Tramite Internet, i lettori di musica digitale offrono l’opportunità di creare compilation
assolutamente personalizzate. Essi, infatti, permettono la selezione indipendente di
ciascun brano, a prescindere dall’artista che lo esegue e dall’album di appartenenza,
ma anche la scelta del posizionamento in memoria, sulla base dell’ordine più
congeniale al singolo utente. Uno dei lettori di musica digitale più diffusi è l’iPod della
Apple, che - dal 2001 - ne ha già commercializzate diverse generazioni.
CONCLUSIONE
In questo modo, a ben vedere, si perpetua la rivoluzione inaugurata da Edison alla
fine dell’Ottocento, quando la riproduzione del suono era solo un curioso sistema di
comunicazione che interrompeva il rapporto diretto tra l’esecutore e l’ascoltatore.

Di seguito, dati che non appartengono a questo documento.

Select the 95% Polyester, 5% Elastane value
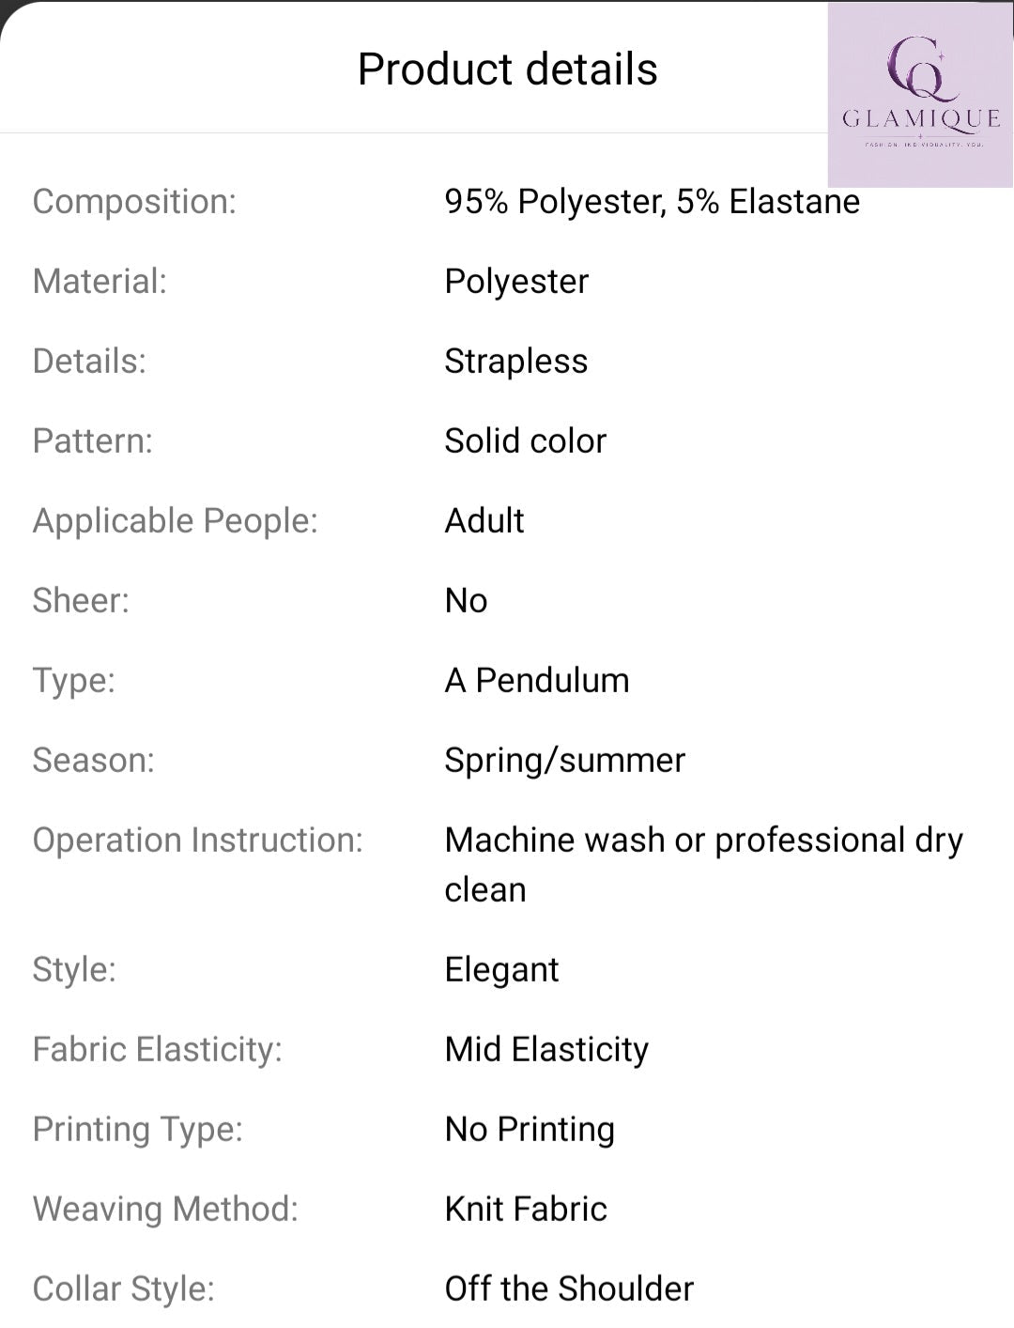This screenshot has width=1014, height=1328. 652,202
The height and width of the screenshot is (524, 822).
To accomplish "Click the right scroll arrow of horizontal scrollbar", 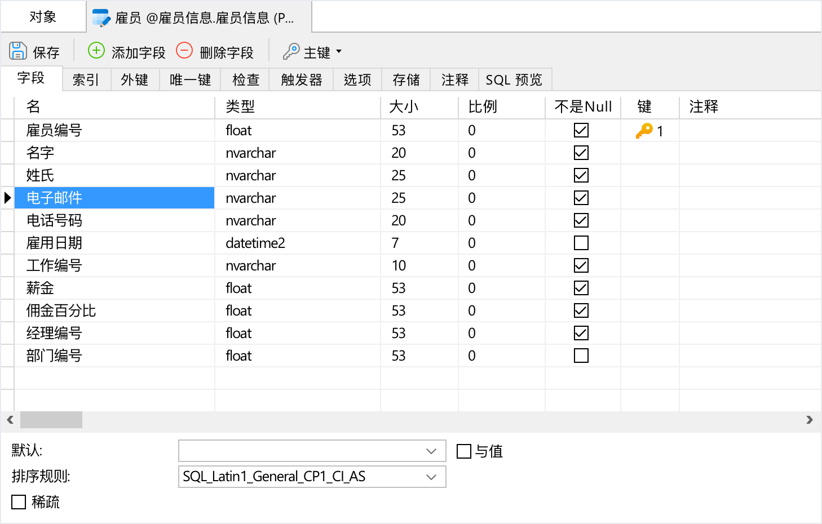I will (809, 420).

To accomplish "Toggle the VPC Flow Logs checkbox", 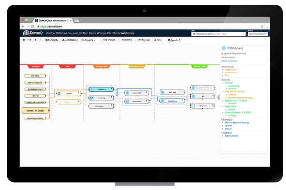I will pyautogui.click(x=137, y=40).
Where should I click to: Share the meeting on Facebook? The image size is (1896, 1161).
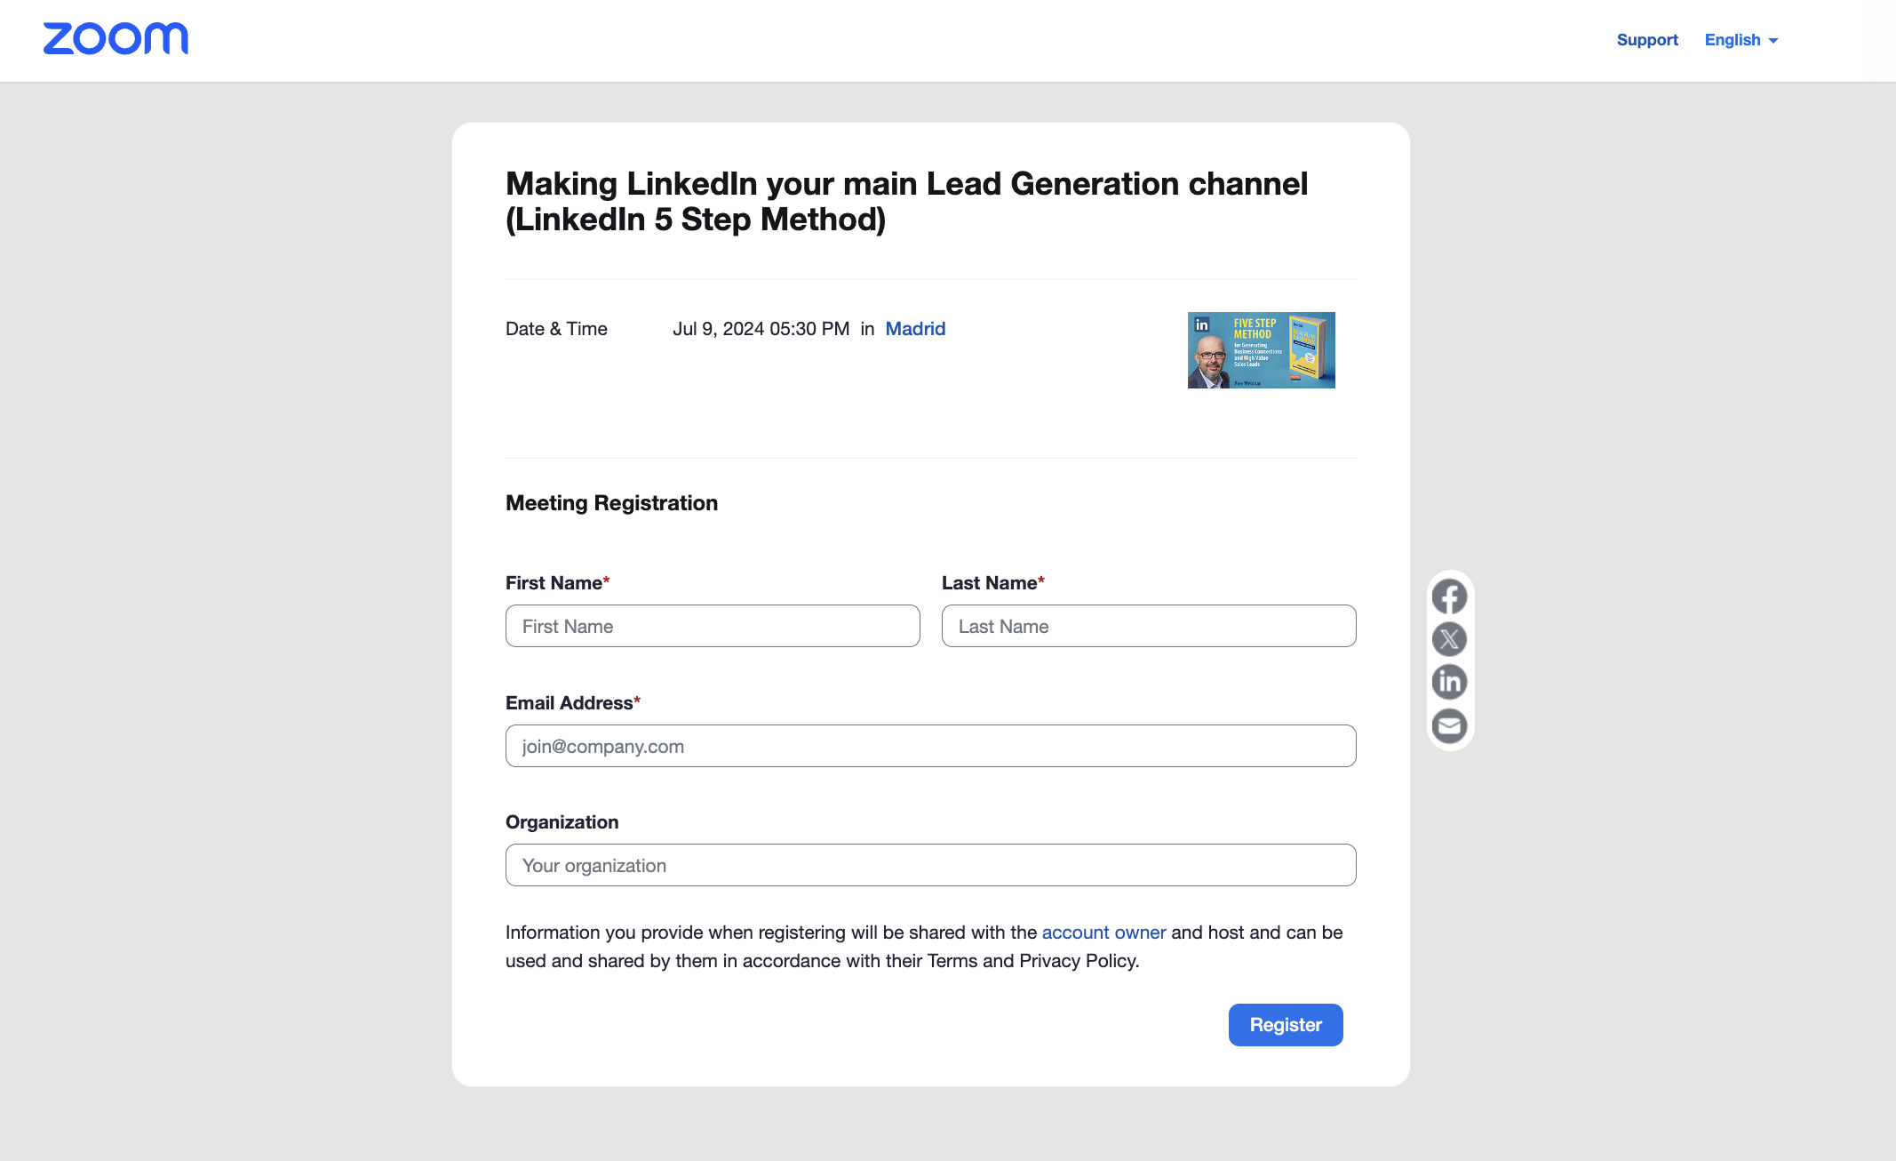point(1449,596)
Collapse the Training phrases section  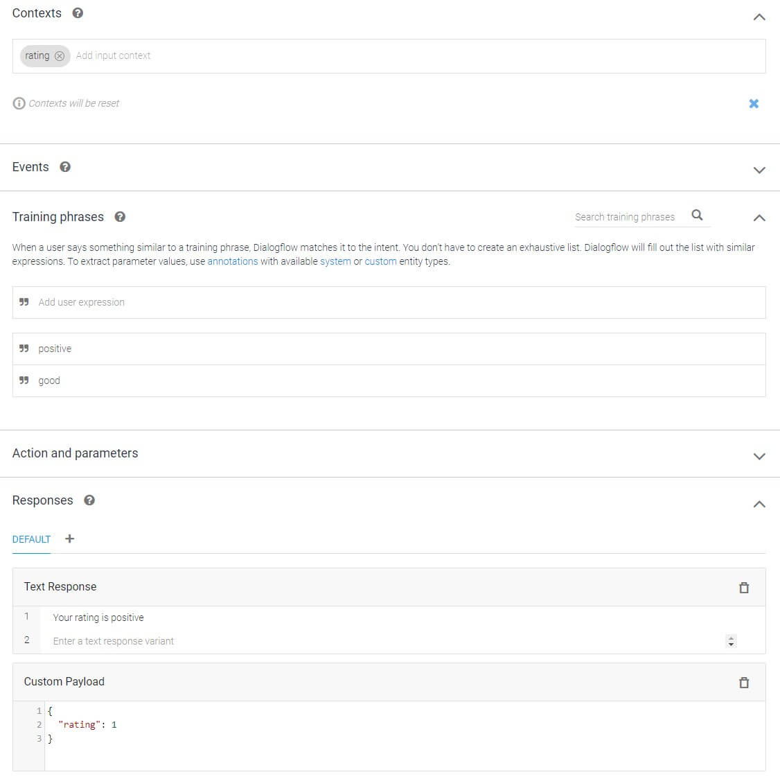[759, 218]
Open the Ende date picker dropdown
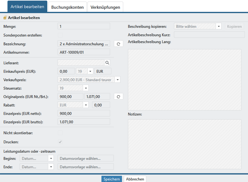The height and width of the screenshot is (182, 248). click(51, 167)
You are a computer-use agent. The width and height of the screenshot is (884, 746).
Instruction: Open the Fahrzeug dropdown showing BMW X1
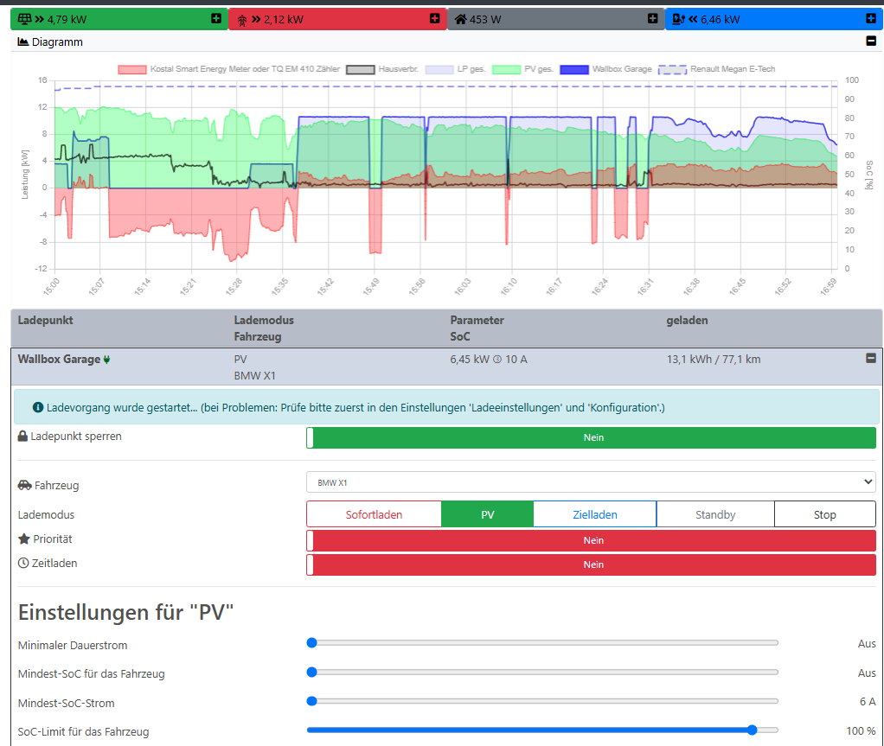591,482
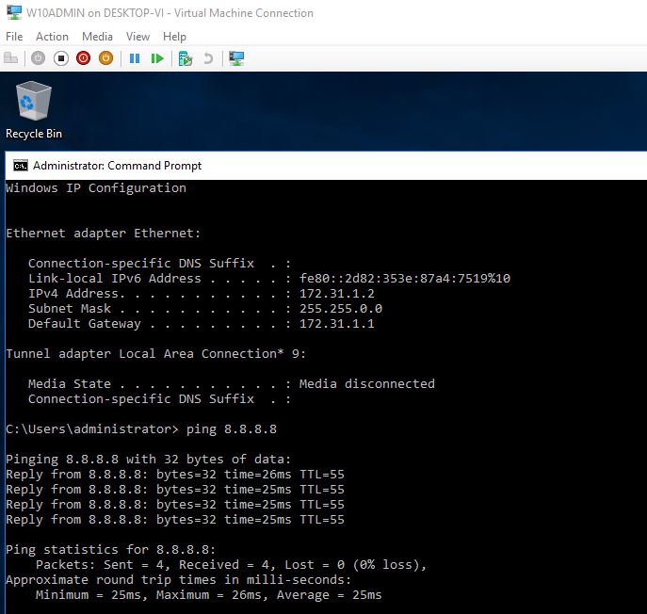
Task: Pause the virtual machine
Action: 135,58
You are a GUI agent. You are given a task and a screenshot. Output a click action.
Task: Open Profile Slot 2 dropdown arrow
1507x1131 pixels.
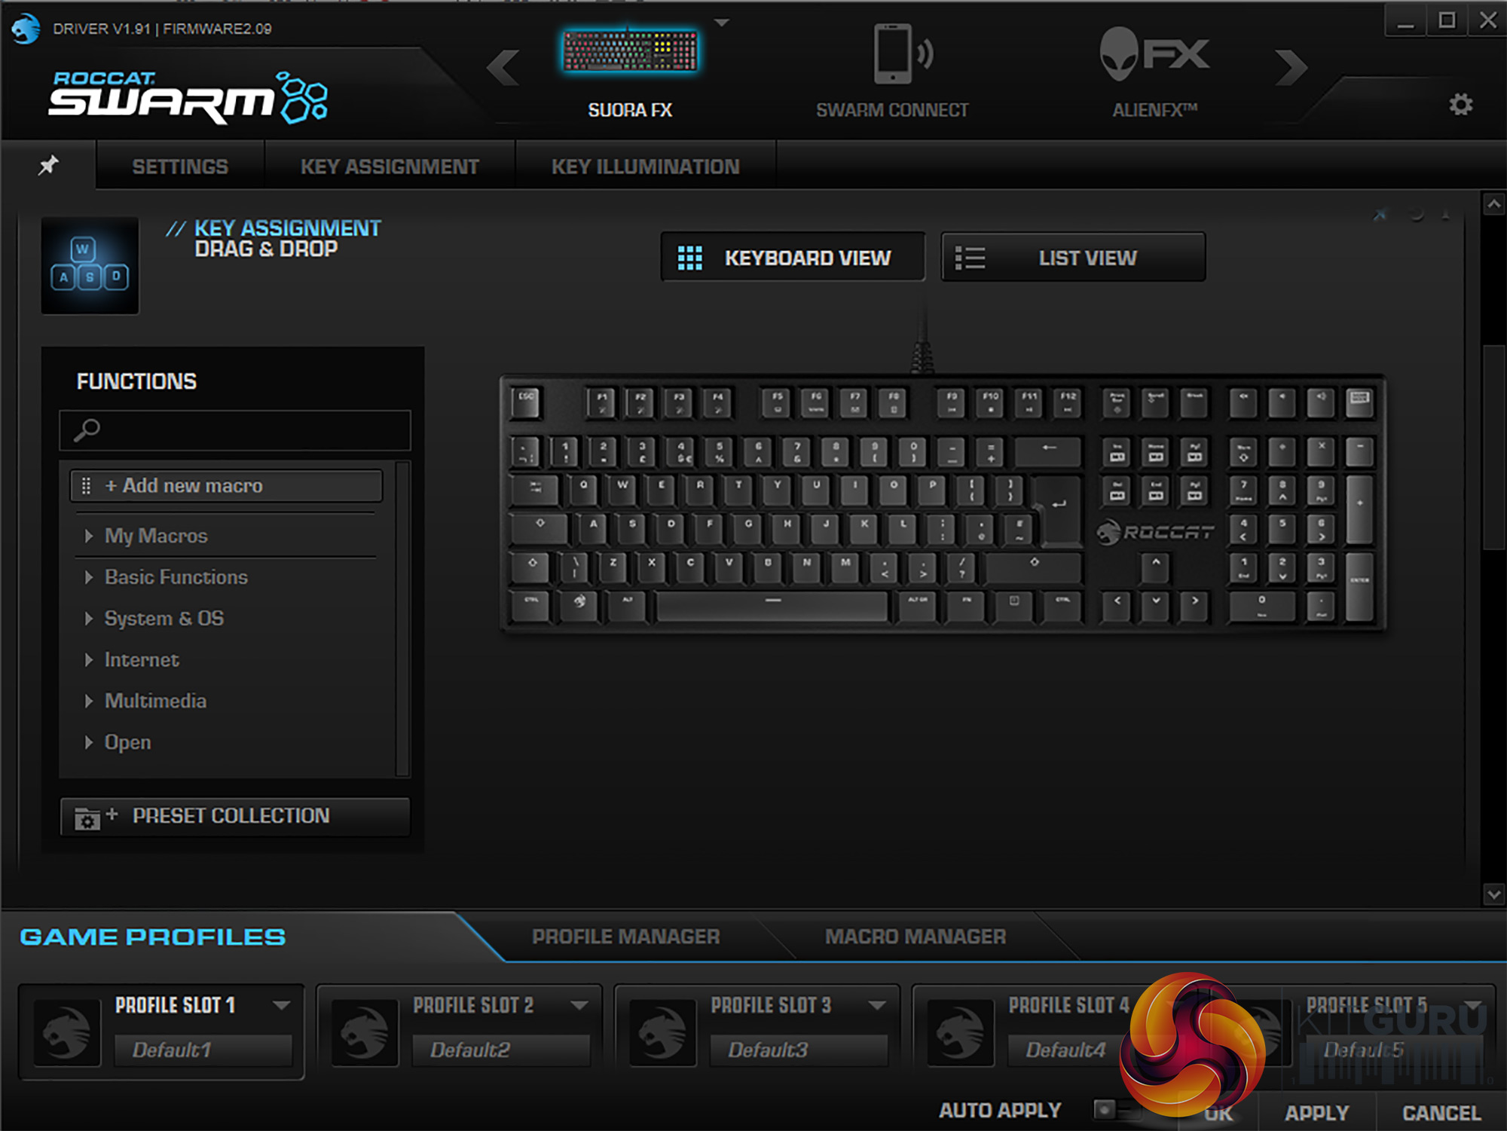click(x=579, y=1005)
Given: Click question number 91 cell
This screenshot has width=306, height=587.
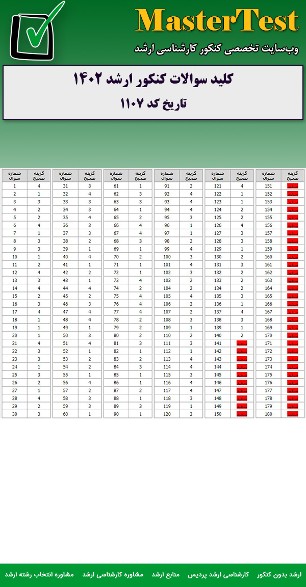Looking at the screenshot, I should click(x=167, y=186).
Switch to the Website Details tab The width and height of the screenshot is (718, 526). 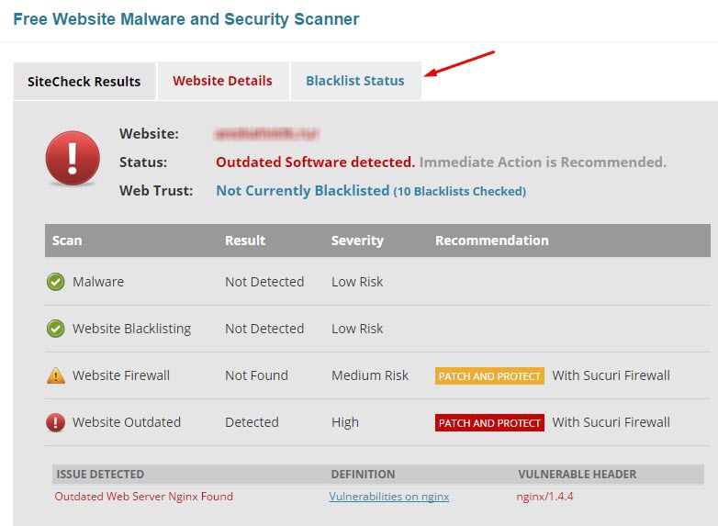222,81
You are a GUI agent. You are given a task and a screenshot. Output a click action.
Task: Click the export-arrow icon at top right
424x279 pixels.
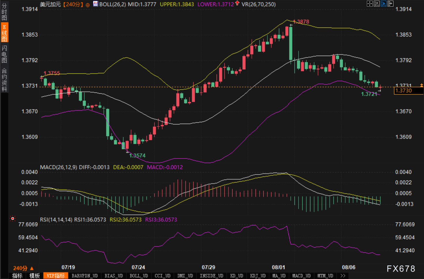point(391,3)
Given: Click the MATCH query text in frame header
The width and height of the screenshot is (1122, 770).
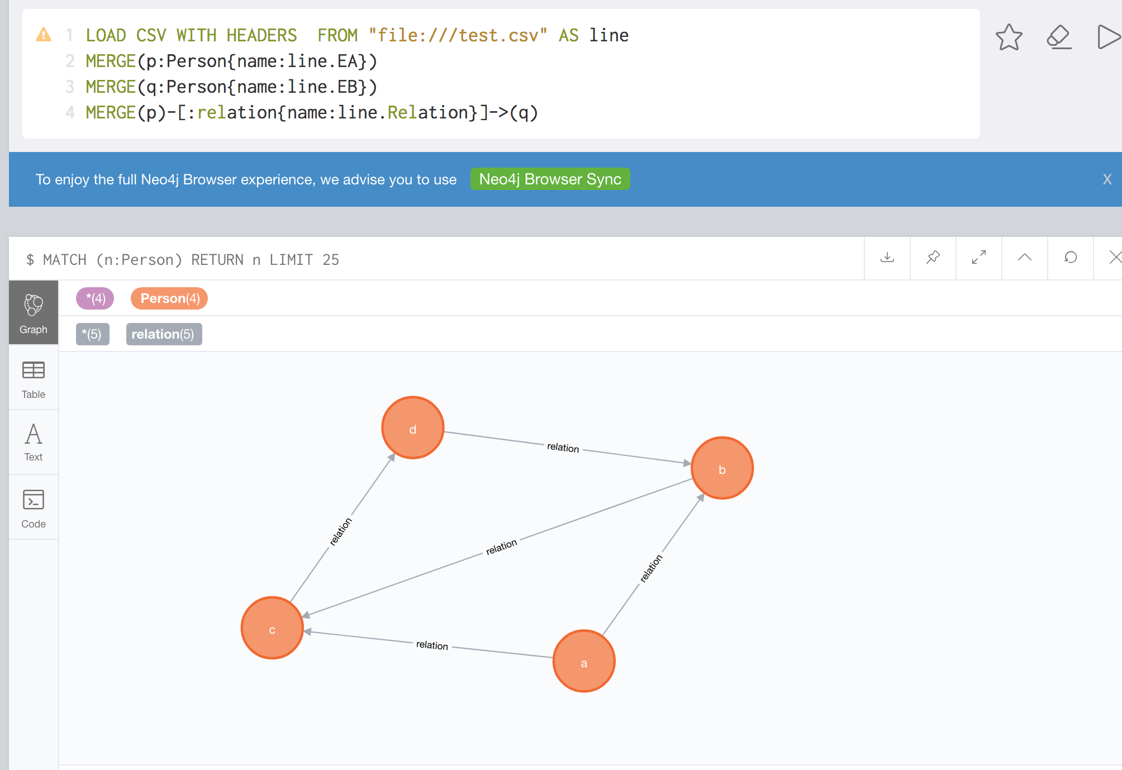Looking at the screenshot, I should tap(183, 260).
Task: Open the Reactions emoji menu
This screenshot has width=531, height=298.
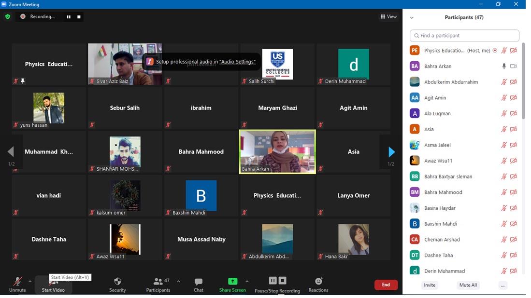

Oggi, quando lo sviluppo della tecnologia influisce sensibilmente sulle caratteristiche e
sulla natura del suono, nuove figure professionali si sostituiscono al ruolo che un
tempo avevano i compositori e gli interpreti, al punto che sempre più spesso si parla
legittimamente di “produzione” anziché di “riproduzione” del suono. Al contrario, e
nonostante la straordinaria evoluzione tecnologica degli ultimi cent’anni, rimane quasi
invariata la posizione di chi ascolta la musica. Infatti anche oggi la tecnologia
sostituisce il rapporto diretto tra l’esecutore e l’ascoltatore, e perpetua il “miracolo”
dei tempi lontanissimi del fonografo, quando era stato per la prima volta possibile
ascoltare i suoni e le voci di persone che non si trovavano presenti nello stesso
momento e nello stesso luogo in cui l’ascolto avveniva.